··· RECORDS TO PROCESS

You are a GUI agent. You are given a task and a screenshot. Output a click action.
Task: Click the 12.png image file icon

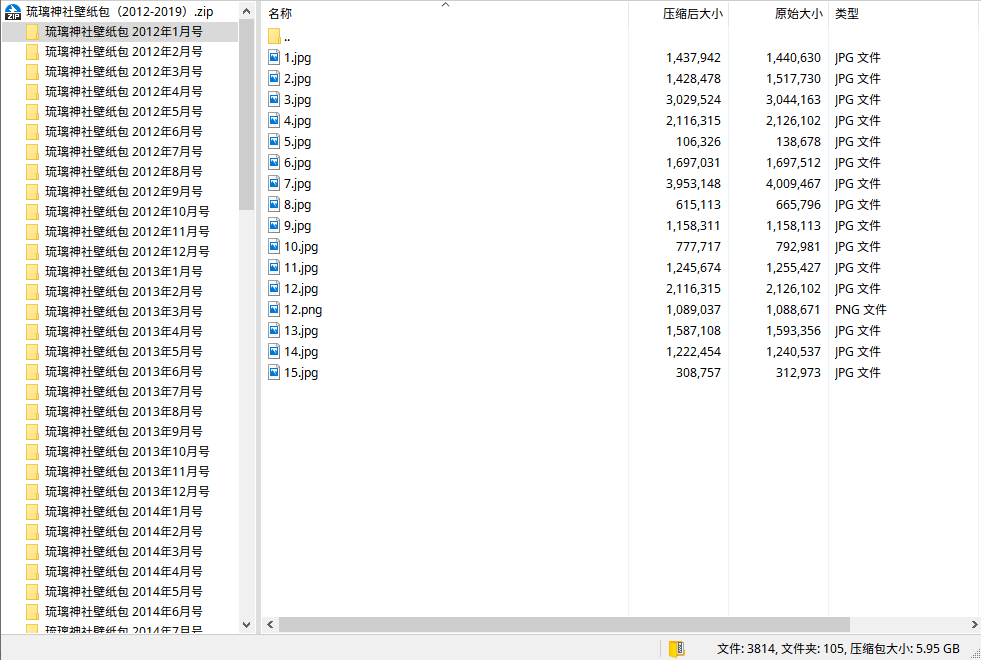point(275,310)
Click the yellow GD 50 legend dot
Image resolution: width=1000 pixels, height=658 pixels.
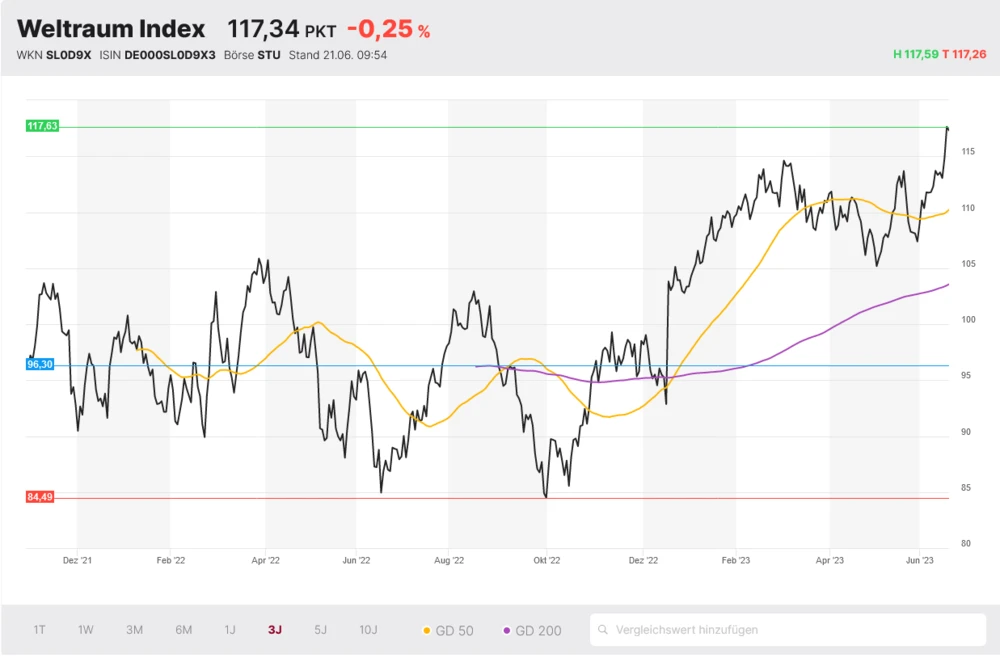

······

WORK INSTRUCTIONS:
Please repeat everything in the data above except the pictures, exactly as it reads.

REPLY TO THE EXERCISE:
You are a GUI agent. You are given a task and a screenshot. Output a click action.
Task: Click the 12.png image file icon

point(275,310)
Click the yellow GD 50 legend dot
Image resolution: width=1000 pixels, height=658 pixels.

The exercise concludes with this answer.